One of the things they showed was increased performance vs their current top-of-the-line VNX7500.

The aim of this article is to prove that the increases are not proportionally as much as EMC claims they are, and/or they’re not so much because of software, and, moreover, that some planned obsolescence might be coming the way of the VNX for no good reason. Aside from making EMC more money, that is.

A lot of hoopla was made about software being the key driver behind all the performance increases, and how they are now able to use all CPU cores, whereas in the past they couldn’t. Software this, software that. It was the theme of the party.

OK – I’ll buy that. Multi-core enhancements are a common thing in IT-land. Parallelization is key.

So, they showed this interesting chart (hopefully they won’t mind me posting this – it was snagged from their public video):

MCX core util arrow

I added the arrows for clarification.

Notice that the chart above left shows the current VNX using, according to EMCmaybe a total of 2.5 out of the 6 cores if you stack everything up (for instance, Core 0 is maxed out, Core 1 is 50% busy, Cores 2-4 do little, Core 5 does almost nothing). This is important and we’ll come back to it. But, currently, if true, this shows extremely poor multi-core utilization. Seems like there is a dedication of processes to cores – Core 0 does RAID only, for example. Maybe a way to lower context switches?

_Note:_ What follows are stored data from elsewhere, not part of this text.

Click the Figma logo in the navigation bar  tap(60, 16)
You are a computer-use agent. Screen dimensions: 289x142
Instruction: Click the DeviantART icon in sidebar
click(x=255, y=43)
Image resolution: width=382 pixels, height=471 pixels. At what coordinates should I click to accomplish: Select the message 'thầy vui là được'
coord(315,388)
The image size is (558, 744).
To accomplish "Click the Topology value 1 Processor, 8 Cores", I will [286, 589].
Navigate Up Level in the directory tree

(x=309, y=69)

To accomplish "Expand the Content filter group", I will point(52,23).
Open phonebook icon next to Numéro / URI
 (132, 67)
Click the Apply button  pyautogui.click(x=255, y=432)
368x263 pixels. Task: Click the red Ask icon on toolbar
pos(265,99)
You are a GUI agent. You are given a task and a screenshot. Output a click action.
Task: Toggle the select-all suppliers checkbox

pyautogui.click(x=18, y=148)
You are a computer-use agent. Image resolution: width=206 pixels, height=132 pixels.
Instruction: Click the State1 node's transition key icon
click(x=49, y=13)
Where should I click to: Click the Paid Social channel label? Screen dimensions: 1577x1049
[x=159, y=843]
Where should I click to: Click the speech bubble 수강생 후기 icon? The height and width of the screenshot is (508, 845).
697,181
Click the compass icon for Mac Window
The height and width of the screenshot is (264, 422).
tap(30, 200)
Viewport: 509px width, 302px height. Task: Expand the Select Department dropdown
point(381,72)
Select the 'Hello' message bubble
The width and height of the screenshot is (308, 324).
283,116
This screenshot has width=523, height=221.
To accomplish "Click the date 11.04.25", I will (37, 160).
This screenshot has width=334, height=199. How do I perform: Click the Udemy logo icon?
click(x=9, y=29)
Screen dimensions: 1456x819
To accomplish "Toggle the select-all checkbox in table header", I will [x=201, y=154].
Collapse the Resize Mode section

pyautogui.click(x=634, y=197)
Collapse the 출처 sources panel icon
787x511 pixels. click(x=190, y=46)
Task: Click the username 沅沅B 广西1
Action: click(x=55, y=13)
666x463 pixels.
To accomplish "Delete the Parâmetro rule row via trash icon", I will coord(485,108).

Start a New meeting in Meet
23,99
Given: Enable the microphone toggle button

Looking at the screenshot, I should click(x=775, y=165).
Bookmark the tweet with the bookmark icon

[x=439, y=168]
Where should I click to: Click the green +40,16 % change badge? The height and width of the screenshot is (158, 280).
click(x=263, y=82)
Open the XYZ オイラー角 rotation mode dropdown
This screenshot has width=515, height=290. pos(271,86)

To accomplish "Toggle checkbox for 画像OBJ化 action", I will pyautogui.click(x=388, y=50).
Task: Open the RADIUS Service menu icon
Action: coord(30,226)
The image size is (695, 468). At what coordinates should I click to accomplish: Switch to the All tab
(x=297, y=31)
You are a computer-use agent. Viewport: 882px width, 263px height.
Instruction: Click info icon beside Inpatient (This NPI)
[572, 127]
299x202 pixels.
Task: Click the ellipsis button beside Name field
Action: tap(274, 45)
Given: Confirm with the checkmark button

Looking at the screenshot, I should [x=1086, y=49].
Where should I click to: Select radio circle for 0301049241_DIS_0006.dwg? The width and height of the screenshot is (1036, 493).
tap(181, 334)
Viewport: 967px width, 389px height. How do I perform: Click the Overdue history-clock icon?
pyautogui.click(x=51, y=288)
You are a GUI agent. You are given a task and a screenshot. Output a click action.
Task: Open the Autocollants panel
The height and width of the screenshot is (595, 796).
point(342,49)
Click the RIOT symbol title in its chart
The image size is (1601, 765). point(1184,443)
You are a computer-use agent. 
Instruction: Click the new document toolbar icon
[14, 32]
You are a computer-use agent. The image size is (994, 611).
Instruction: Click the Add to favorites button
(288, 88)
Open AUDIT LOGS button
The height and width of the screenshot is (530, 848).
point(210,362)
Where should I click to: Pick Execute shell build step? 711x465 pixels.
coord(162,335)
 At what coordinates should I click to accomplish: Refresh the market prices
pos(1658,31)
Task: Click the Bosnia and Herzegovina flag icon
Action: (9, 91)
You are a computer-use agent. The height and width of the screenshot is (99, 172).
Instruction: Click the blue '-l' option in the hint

Then they mentioned how the new box has 16 cores per controller (the current VNX7500 has 6 cores per controller).

OK, great so far.

Then they mentioned how, By The Holy Power Of Software,  they can now utilize all cores on the upcoming 16-core box equally (chart above, right).

Then, comes the interesting part. They did an IOmeter test for the new box only.

They mentioned how the current VNX 7500 would max out at 170,000 8K random reads from SSD (this in itself a nice nugget when dealing with EMC reps claiming insane VNX7500 IOPS). And that the current model’s relative lack of performance is due to the fact its software can’t take advantage of all the cores.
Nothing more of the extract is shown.